Image: https://greendayonline.com/wp-content/uploads/2017/03/Recovering-From-Student-Loan-Default.jpg

#### The Credit Card Default Dataset 

We will try to predict the probability of defaulting on a credit card account at a Taiwanese bank. A credit card default happens when a customer fails to pay the minimum due on a credit card bill for more than 6 months. 

We will use a dataset from a Taiwanese bank with 30,000 observations (Source: *Yeh, I. C., & Lien, C. H. (2009).
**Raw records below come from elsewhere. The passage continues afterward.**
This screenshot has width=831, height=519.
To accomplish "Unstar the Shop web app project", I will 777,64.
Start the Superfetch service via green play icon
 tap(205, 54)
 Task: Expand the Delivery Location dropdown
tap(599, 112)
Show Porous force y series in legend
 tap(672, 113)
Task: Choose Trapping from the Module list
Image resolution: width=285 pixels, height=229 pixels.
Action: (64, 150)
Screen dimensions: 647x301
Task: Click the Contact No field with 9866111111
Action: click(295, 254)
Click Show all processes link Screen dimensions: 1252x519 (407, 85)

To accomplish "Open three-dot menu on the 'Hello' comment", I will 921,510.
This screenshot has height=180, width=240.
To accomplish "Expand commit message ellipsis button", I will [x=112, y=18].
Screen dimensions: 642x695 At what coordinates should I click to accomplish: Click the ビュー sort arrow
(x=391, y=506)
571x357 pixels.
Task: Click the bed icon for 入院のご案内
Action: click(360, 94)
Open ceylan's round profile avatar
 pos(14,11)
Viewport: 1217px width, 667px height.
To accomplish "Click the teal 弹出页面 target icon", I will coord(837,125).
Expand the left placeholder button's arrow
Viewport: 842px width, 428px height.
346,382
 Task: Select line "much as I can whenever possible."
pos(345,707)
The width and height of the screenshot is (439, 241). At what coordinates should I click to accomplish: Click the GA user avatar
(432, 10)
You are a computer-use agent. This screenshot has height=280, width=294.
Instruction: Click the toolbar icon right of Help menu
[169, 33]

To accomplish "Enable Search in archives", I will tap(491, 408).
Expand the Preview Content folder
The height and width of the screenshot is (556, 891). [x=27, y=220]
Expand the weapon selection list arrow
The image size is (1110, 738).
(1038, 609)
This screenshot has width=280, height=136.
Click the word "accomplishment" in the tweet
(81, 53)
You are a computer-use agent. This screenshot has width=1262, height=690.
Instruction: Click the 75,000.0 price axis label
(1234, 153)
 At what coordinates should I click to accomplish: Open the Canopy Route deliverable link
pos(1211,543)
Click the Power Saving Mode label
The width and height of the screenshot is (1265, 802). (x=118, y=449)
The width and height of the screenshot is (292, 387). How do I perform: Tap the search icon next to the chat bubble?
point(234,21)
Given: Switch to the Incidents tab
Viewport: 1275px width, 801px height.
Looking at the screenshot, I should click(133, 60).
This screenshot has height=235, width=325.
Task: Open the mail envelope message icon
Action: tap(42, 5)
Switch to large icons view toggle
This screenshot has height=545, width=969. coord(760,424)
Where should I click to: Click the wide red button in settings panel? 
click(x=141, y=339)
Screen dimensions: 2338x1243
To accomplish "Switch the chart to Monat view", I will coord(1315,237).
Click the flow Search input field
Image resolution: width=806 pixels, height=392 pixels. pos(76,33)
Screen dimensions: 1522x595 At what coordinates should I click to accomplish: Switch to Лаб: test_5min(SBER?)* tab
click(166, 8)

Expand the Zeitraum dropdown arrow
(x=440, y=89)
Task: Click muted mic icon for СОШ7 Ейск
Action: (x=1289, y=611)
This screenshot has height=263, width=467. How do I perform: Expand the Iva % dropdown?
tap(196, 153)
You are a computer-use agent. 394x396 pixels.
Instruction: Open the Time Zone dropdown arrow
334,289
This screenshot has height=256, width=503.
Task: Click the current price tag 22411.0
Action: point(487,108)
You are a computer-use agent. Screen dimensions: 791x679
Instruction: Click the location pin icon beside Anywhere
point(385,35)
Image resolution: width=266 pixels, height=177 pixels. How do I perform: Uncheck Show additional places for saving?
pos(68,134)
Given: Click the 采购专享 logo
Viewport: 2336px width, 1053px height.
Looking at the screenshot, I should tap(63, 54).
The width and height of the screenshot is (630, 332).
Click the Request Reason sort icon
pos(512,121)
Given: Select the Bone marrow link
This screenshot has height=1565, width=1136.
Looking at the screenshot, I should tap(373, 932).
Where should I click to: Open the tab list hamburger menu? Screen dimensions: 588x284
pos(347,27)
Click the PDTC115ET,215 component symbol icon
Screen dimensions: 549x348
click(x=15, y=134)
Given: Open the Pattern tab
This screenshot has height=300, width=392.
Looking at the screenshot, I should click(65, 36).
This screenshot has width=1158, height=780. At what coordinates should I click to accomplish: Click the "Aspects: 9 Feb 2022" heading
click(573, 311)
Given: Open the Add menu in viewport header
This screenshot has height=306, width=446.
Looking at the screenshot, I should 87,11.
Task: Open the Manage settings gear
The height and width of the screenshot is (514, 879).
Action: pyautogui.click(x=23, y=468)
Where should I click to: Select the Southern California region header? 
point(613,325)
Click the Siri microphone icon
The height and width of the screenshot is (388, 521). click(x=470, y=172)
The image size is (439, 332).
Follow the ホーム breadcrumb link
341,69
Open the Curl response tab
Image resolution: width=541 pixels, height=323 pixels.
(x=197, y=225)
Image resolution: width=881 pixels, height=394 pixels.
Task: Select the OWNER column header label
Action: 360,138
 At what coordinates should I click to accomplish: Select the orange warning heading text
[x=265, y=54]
The comparisons of data mining techniques for the predictive accuracy of probability of default of credit card clients. Expert Systems with Applications, 36(2), 2473-2480.*). Each observation represents an account at the bank at the end of October 2005.  We renamed the variable default_payment_next_month to customer_default. The target variable to predict is `customer_default` -- i.e., whether the customer will default in the following month (1 = Yes or 0 = No). The dataset also includes 23 other explanatory features. 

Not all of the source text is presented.